(Saved data entries)
__________________________________________________

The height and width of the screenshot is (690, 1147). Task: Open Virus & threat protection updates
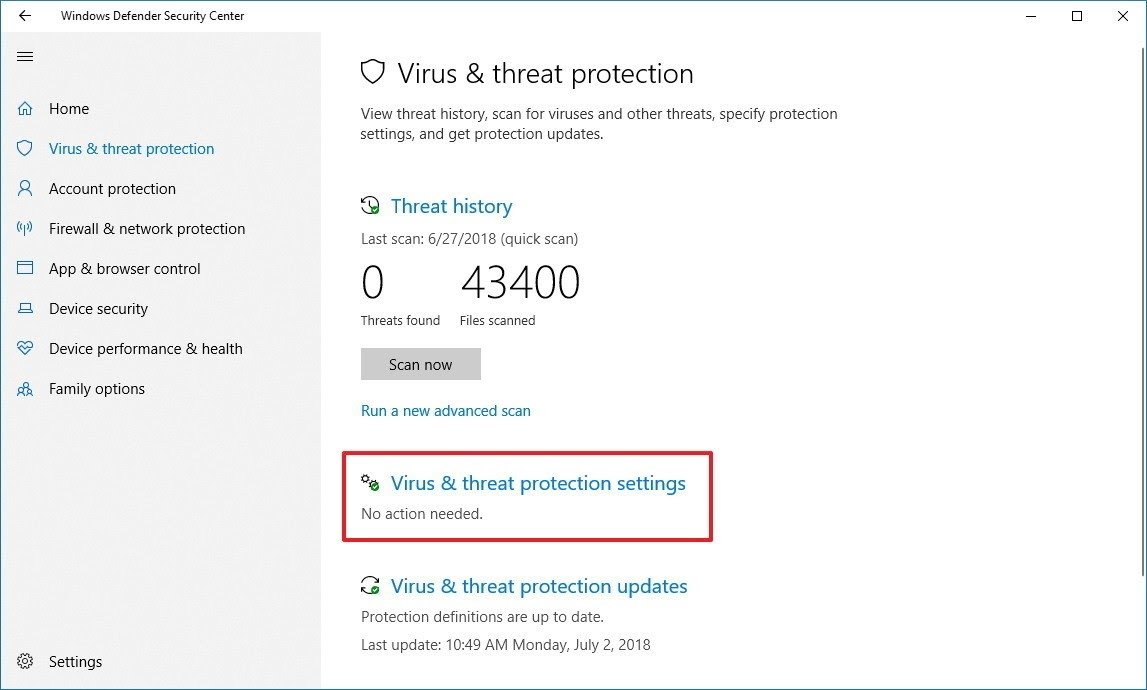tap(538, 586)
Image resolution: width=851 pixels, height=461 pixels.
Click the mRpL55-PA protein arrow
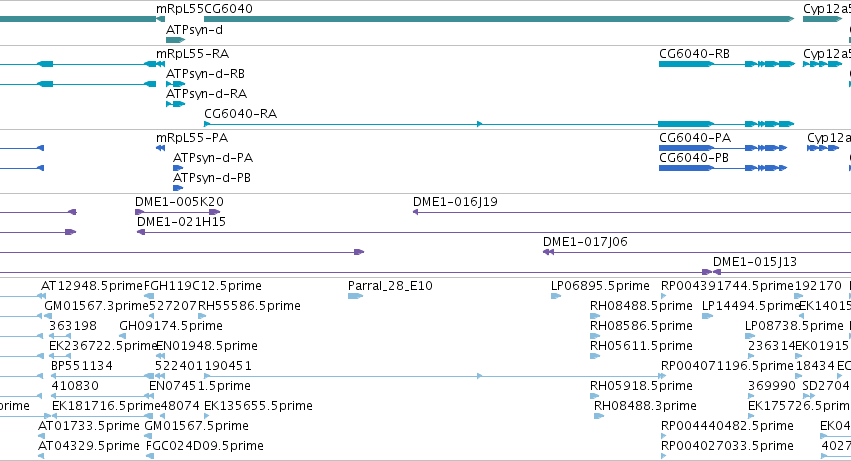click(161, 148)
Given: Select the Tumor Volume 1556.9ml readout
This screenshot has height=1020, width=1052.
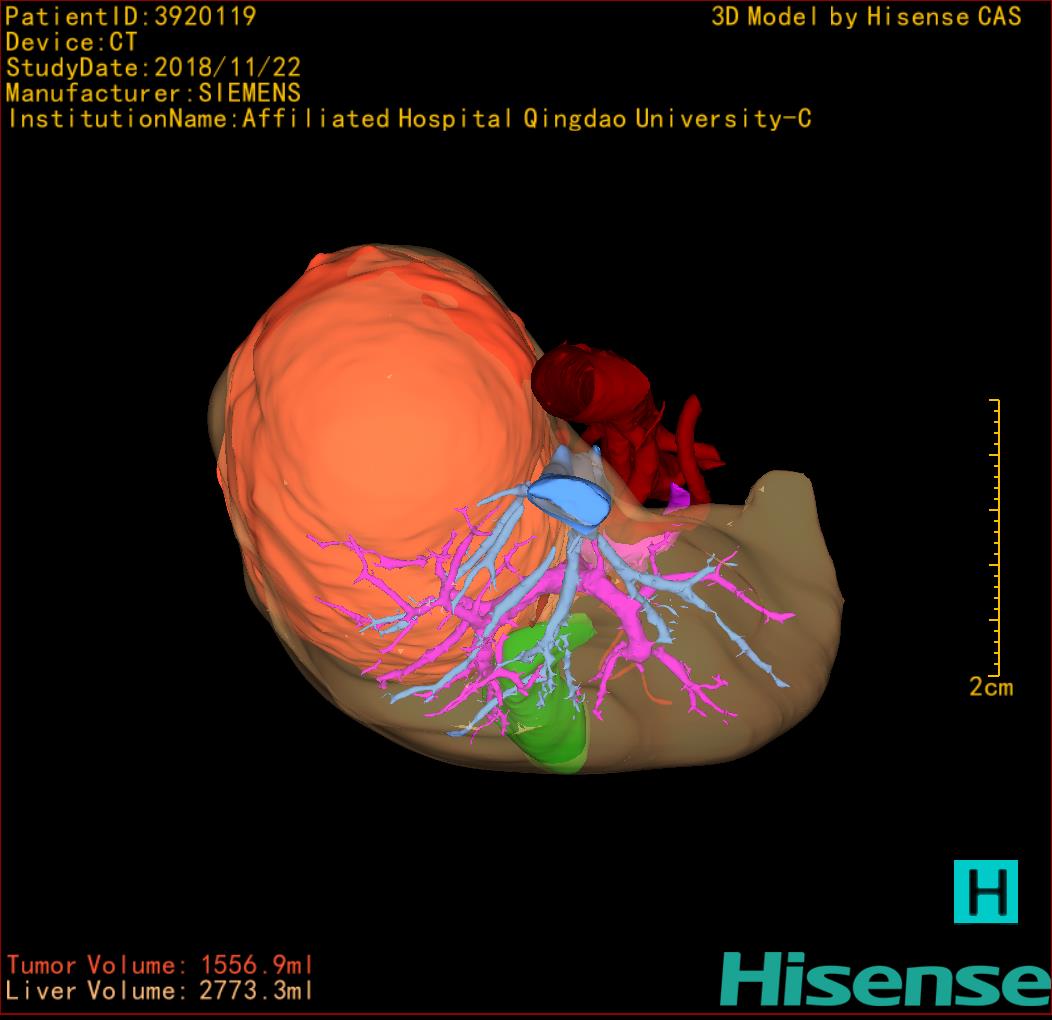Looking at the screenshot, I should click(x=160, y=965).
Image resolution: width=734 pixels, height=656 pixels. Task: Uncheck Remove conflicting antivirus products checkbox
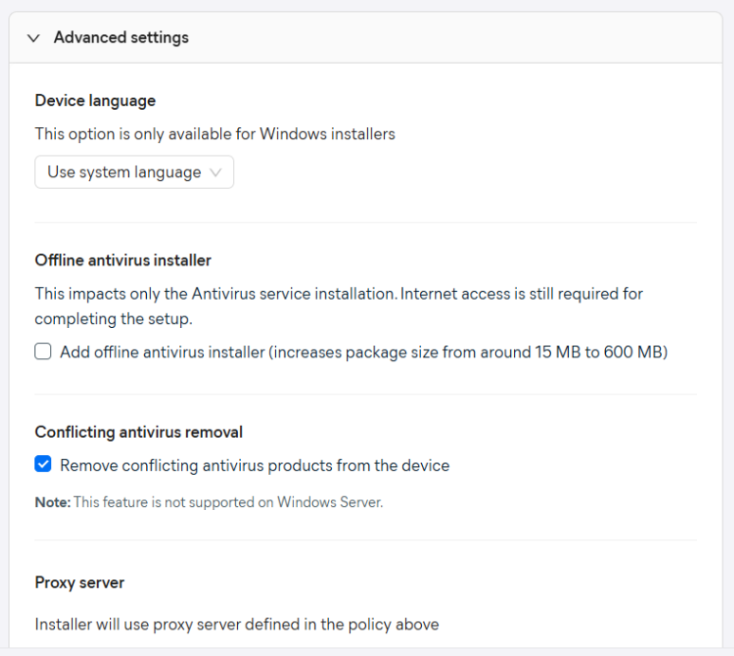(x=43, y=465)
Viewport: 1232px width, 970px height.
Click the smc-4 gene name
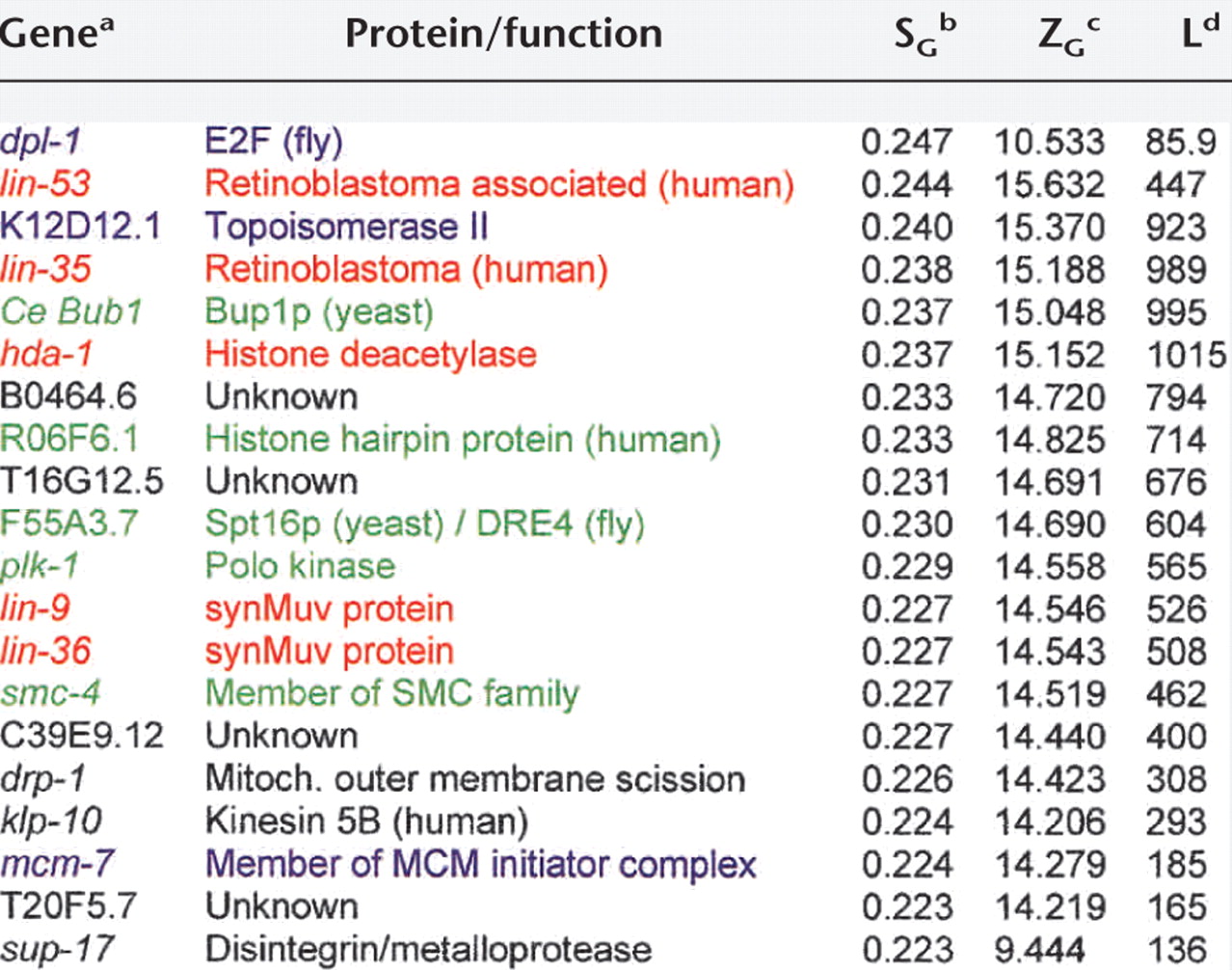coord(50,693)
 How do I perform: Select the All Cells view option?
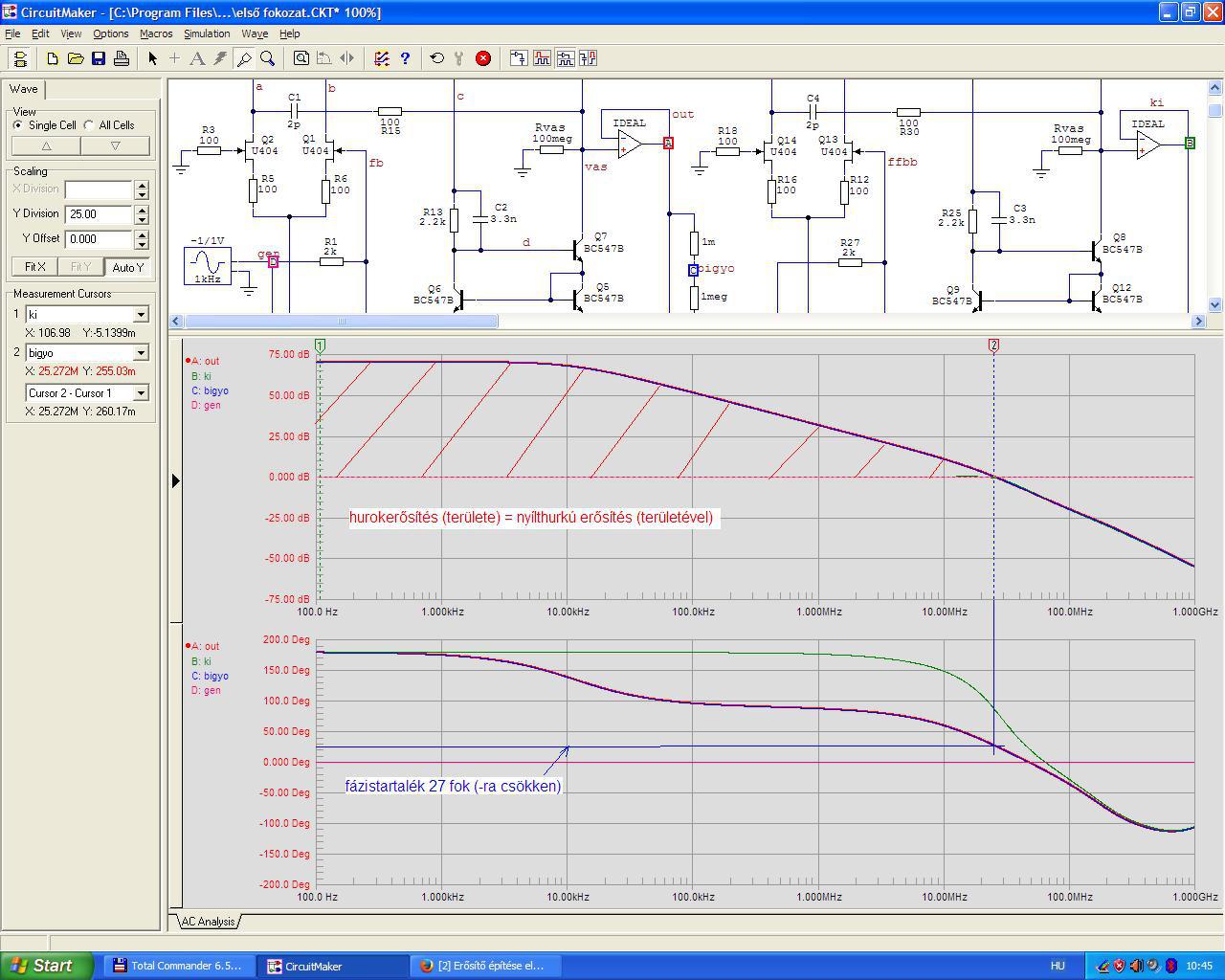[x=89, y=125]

__________________________________________________

* Task directions:
Please print each of the records word for word, keeping the pictures out.

* Answer to this task:
The height and width of the screenshot is (690, 1147). Task: Open Virus & threat protection updates
tap(538, 586)
Image resolution: width=851 pixels, height=461 pixels.
Click the mRpL55-PA protein arrow
click(161, 148)
Given: Select the Tumor Volume 1556.9ml readout
This screenshot has height=1020, width=1052.
Looking at the screenshot, I should click(x=160, y=965).
Image resolution: width=734 pixels, height=656 pixels. Task: Uncheck Remove conflicting antivirus products checkbox
(x=43, y=465)
Viewport: 1232px width, 970px height.
Click the smc-4 gene name
coord(50,693)
 How do I perform: Select the All Cells view option?
[x=89, y=125]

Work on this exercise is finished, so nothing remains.